Testo dell'esercizio »
================
Massacro di Bucha: le reazioni

Tra il 3 e il 5 aprile si è succeduta una serie di dichiarazioni e di azioni diplomatiche in seguito al ritrovamento di centinaia di cadaveri di civili nella città di Bucha in Ucraina.
L’Ucraina ascrive la responsabilità del massacro alle forze di occupazione russa. Il 3 aprile il presidente Vladimir Zelensky ha parlato di genocidio nel corso di un’intervista rilasciata alla CBS.
La Russia respinge le accuse sostenendo che si tratti di un false flag orchestrato dal governo di Kiev per i media occidentali. In tal senso il 4 marzo la richiesta russa di una riunione del Consiglio di Sicurezza dell’ONU.

Il presidente degli Stati Uniti Joe Biden ha auspicato l’avvio di un processo per crimini di guerra nei confronti del presidente russo Vladimir Putin e l’introduzione di ulteriori sanzioni contro la Russia.
================
Estratti di dati »

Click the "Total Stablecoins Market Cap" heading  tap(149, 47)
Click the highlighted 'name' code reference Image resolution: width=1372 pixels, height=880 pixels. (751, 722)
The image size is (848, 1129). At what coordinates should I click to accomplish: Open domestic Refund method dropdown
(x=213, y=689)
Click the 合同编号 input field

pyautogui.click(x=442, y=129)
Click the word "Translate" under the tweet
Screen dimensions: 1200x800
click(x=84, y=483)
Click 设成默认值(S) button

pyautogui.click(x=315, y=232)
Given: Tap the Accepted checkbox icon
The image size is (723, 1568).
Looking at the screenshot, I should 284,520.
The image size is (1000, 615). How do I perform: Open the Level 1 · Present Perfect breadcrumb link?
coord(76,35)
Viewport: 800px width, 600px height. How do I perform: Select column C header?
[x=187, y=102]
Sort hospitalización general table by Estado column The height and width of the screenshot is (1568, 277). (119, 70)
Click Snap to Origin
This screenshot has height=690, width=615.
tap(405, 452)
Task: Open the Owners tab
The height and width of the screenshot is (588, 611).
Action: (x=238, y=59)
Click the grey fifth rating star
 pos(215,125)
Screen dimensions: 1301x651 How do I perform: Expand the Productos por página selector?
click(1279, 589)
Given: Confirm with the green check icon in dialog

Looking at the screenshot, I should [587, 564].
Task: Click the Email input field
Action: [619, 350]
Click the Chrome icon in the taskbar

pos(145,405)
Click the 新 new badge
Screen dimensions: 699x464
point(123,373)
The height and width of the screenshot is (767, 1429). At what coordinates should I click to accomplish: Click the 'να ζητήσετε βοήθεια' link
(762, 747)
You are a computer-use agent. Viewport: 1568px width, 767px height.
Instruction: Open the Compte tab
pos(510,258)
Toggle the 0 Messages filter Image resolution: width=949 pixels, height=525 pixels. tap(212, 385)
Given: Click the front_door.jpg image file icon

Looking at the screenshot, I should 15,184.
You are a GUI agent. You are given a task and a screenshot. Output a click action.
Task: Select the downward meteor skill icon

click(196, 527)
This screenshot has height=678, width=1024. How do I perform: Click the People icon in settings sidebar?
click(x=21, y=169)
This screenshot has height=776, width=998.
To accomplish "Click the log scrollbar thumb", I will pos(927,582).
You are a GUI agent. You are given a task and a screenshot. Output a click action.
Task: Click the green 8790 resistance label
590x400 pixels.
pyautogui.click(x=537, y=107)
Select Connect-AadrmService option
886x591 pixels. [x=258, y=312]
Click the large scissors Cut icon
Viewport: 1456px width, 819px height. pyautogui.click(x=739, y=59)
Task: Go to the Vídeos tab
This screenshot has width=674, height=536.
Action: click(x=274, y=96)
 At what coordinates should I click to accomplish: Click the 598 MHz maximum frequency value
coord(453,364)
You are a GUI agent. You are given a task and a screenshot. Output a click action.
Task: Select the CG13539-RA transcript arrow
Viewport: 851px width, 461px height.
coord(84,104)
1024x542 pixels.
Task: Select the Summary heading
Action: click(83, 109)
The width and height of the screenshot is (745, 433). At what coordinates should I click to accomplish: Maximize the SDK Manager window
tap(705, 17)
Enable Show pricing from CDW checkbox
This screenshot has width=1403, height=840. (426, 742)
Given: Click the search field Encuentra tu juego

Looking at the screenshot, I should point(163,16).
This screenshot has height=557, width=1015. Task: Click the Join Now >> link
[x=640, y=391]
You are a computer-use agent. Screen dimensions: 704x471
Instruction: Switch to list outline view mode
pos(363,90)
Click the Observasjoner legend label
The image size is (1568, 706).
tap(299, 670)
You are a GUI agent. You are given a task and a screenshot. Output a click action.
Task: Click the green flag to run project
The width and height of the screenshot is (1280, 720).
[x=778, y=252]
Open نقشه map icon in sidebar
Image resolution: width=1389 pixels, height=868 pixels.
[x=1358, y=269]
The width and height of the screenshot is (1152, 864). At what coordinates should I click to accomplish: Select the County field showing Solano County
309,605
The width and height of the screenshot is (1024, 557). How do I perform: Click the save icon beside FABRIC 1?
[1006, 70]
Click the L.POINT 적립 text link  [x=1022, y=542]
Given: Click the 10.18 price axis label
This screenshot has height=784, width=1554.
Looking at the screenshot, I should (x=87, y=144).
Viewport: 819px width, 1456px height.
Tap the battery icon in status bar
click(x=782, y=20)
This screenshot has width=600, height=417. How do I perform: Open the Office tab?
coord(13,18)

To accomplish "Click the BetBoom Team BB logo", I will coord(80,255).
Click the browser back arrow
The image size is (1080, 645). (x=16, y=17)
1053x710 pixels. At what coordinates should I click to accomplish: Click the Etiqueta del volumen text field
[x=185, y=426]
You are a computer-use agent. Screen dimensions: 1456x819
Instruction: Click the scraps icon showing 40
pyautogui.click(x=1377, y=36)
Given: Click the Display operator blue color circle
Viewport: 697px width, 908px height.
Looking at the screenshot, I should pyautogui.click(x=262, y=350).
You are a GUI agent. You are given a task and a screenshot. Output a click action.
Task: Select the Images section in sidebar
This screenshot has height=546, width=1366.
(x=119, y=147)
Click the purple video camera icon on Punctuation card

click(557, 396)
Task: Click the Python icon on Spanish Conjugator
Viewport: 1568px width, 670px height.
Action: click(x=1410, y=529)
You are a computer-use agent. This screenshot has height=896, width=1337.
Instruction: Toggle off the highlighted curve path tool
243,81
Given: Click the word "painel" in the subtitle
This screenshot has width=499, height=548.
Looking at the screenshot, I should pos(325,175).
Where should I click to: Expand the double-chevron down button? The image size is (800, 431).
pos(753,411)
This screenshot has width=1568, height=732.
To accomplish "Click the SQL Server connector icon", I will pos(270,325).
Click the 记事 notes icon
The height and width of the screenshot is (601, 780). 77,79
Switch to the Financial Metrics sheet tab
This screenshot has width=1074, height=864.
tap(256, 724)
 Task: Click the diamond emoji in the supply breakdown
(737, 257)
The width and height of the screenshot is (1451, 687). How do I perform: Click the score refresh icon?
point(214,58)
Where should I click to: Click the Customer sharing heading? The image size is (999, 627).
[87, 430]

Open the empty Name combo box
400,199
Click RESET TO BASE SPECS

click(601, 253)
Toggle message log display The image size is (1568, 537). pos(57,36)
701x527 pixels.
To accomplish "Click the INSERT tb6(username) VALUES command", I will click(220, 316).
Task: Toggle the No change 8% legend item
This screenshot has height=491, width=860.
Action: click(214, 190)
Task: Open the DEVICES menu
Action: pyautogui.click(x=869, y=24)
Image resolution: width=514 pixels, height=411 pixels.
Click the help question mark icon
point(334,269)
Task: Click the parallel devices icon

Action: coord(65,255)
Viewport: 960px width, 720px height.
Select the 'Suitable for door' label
================
Attività » Ricopia parola per parola l'intero testo sulle reazioni al massacro di Bucha, senza apportare alcuna modifica.

Risposta »
Massacro di Bucha: le reazioni

Tra il 3 e il 5 aprile si è succeduta una serie di dichiarazioni e di azioni diplomatiche in seguito al ritrovamento di centinaia di cadaveri di civili nella città di Bucha in Ucraina.
L’Ucraina ascrive la responsabilità del massacro alle forze di occupazione russa. Il 3 aprile il presidente Vladimir Zelensky ha parlato di genocidio nel corso di un’intervista rilasciata alla CBS.
La Russia respinge le accuse sostenendo che si tratti di un false flag orchestrato dal governo di Kiev per i media occidentali. In tal senso il 4 marzo la richiesta russa di una riunione del Consiglio di Sicurezza dell’ONU.

Il presidente degli Stati Uniti Joe Biden ha auspicato l’avvio di un processo per crimini di guerra nei confronti del presidente russo Vladimir Putin e l’introduzione di ulteriori sanzioni contro la Russia.